* Consigne écrite *
Recopiez mot pour mot le passage de l'article sur le procès à Nîmes qui va de « Publié il y » jusqu'à « judiciaire de Nîmes. ».

### Texte affiché ###

Publié il y a 2 ans - Mise à jour le 25.03.2022 - pierre-havez - 4 min  - vu 6748 fois

UZÈS Le dirigeant de société de transport condamné à 3 ans pour attouchement sur une jeune déficiente

Palais de justice Nîmes 8-9-2020 (photo Norman Jardin)

Le dirigeant d’une entreprise de taxis de Saint-Chaptes est condamné à 3 ans d'emprisonnement, dont un an avec sursis, pour agression sexuelle sur personne vulnérable, jeudi 24 mars par le tribunal judiciaire de Nîmes.

Le 19 septembre 2018, Jérôme, 53 ans, demande à une jeune déficiente de 19 ans, qu’il transporte habituellement entre son domicile et son école à Alès « de l’accompagner chez lui afin de l’aider à s’inscrire sur un site de rencontres. » Mais une fois arrivé, il lui propose un massage pour soigner sa scoliose, lui demande de se mettre en sous-vêtement, puis lui retire sa culotte et commence à lui caresser le sexe. Ne se sentant pas bien, la jeune femme lui demande finalement, en pleurs, d’arrêter pour rentrer chez elle.

« Peut-être par jalousie vis-à-vis de ma Ferrari »

Placé en garde-à-vue un mois plus tard, Jérôme assure n’avoir jamais participé à la scène, malgré la présence chez lui d’une table de massage, ou les descriptions précises par la victime de son logement ou d’une serviette « avec un lézard bleu »… Haute stature, allure sportive, crâne rasé et pull noir, le gérant de l’entreprise de transport maintient ses dénégations à l’audience. « Elle n’est jamais rentrée chez moi. Je ne comprends pas pourquoi elle me dénonce », se défend-il, d’abord. « C’est une accusation grave. Si ce n’est pas vrai, il doit y avoir un mobile ? », tente de comprendre le président. Le quinquagénaire enchaîne. « Peut-être pas pour elle, mais de sa mère, oui. Par jalousie vis-à-vis de ma nouvelle compagne, de ma situation, de ma Ferrari, ou pour de l’argent, avance le prévenu. Deux jours après les faits, elle a demandé un rendez-vous avec le maire d’Uzès, elle a appelé le conseil général du Gard et elle a tout balancé sur les réseaux sociaux. On le voit aujourd’hui avec tous ces compagnons qui sont dans la salle. Elle a mis beaucoup de pression ! »

### Lignes de données ###

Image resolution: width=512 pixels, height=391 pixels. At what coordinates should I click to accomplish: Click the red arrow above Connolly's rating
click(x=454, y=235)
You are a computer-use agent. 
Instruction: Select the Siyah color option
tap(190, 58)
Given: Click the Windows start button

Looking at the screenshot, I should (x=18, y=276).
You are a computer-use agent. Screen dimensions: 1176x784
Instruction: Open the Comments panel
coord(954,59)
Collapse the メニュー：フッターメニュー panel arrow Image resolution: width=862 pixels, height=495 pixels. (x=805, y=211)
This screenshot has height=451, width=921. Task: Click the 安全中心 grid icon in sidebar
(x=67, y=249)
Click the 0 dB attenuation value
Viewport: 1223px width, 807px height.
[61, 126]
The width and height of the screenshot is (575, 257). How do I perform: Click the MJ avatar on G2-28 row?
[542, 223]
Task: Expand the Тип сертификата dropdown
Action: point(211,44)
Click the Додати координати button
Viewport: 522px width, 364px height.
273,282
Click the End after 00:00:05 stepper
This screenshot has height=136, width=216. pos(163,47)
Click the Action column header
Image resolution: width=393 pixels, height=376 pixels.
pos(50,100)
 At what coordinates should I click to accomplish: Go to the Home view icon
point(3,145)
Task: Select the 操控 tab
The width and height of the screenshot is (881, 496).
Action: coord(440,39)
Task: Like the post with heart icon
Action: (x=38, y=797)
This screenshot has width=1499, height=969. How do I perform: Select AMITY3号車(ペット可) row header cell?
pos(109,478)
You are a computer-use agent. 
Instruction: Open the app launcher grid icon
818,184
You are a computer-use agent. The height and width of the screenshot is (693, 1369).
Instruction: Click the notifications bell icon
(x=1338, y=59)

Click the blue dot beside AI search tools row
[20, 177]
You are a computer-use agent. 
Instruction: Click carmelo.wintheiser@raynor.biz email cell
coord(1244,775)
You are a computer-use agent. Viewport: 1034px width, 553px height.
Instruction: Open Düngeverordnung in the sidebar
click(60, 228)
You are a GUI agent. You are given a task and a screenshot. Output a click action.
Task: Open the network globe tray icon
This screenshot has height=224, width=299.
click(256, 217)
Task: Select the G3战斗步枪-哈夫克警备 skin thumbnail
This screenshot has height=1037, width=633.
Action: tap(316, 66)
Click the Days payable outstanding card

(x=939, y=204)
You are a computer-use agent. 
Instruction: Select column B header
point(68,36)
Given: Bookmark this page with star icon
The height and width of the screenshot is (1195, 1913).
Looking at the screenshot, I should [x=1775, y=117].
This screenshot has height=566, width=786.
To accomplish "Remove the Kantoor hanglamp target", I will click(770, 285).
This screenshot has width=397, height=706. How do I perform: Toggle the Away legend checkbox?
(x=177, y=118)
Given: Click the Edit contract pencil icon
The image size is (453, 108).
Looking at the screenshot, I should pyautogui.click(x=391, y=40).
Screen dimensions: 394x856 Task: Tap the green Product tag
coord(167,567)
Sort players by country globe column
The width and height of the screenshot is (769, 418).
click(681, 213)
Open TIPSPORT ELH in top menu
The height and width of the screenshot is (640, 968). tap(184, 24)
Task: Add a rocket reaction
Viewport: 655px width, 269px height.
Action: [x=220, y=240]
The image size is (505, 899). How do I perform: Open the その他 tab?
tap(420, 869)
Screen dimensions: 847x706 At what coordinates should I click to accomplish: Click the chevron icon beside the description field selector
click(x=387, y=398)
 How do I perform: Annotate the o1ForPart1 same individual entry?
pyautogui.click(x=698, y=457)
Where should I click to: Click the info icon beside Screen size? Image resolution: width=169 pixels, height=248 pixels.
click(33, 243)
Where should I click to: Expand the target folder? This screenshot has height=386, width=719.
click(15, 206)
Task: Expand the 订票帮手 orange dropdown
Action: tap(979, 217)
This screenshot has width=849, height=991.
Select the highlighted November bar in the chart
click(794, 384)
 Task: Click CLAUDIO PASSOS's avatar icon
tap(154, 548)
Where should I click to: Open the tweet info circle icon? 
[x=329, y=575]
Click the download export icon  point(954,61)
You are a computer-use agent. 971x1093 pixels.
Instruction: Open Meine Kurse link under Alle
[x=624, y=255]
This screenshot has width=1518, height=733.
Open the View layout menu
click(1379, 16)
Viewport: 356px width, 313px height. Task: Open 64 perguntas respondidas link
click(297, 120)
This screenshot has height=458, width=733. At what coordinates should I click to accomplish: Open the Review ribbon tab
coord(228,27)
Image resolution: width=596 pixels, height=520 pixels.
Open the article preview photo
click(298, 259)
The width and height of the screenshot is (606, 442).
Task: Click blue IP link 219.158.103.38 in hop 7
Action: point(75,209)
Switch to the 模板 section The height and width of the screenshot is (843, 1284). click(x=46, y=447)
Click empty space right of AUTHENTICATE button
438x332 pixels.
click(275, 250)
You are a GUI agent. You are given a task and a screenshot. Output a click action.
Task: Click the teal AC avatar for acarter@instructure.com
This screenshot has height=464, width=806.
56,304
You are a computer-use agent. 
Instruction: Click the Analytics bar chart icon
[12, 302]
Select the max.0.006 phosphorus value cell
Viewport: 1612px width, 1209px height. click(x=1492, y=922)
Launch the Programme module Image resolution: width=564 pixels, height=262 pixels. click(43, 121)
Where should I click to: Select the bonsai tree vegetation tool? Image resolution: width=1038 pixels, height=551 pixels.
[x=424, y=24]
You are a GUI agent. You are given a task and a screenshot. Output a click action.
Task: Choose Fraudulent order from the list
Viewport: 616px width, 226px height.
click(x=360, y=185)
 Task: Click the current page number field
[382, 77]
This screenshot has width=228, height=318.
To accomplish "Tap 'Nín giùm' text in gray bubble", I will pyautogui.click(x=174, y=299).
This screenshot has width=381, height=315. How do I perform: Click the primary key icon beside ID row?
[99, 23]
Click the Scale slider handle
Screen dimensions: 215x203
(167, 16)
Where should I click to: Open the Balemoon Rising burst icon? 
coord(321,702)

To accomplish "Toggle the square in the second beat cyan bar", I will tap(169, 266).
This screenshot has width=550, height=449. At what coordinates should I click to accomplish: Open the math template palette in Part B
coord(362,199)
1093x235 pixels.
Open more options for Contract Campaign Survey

###

* Réponse attendue *
Publié il y a 2 ans - Mise à jour le 25.03.2022 - pierre-havez - 4 min  - vu 6748 fois

UZÈS Le dirigeant de société de transport condamné à 3 ans pour attouchement sur une jeune déficiente

Palais de justice Nîmes 8-9-2020 (photo Norman Jardin)

Le dirigeant d’une entreprise de taxis de Saint-Chaptes est condamné à 3 ans d'emprisonnement, dont un an avec sursis, pour agression sexuelle sur personne vulnérable, jeudi 24 mars par le tribunal judiciaire de Nîmes.